I knew I could do better. Damn right well knew it.

  I shrugged the tension from my shoulders. “Yeah, a little. It comes with the territory — insatiable curiosity. The need to know more than you need to know.”

  “What’s your intuition saying about this Billy Star guy? How do you read him?”

  That’s another thing I liked about Dylan, he didn’t laugh off female intuition the way some guys did. I let my head roll back into the seat and closed my eyes, not just because they were tired, but sitting this close to Dylan … sometimes I just needed the pretense of privacy myself.

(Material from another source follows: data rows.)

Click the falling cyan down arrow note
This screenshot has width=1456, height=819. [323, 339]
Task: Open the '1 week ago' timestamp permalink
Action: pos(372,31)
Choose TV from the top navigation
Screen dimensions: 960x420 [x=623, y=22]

  “He’s a hothead. That I’ll give him, but….”

  As I pondered how best to sum up my feelings about Billy Star, Dylan must have figured I’d drifted off, because the next think I knew, I felt his hand on my arm and his low-voiced whisper in my ear.

  “Dix? You asleep?”

  The tingle that went down my spine crawled around me, gripped me. I felt my nipples tighten under my t-shirt.

  Holy frig!

  It had been a long time since the touch of a man had made me react like that. And that had ended badly. In heartache and anger and many nights cursing myself as much as I cursed him. And damn it, as much as I hated to admit it, a night or two wondering where he’d gotten to. I was the one who always searched the faces at the airports, and glanced back over my shoulder at the movies when I heard a certain laugh. And, I reminded myself, the one who’d sworn never again.

  “I’m awake.” I sat up straight.

  “Ned Weatherby just went inside.”

  “Did he pick a rose from the garden?”

  “Yeah, but Jennifer didn’t knock on the window. Ned just— “

  Dylan’s words were cut off by the panic-stricken scream of Ned Weatherby,

  “Help! Somebody help!”

  My eyes saucered as I looked at Ned Weatherby running down his neat stone-paved driveway. His face was contorted with shock. Blood reddened his shirt. He still held the rose in his hands — the thorns cutting into it, his blood dripping down from it.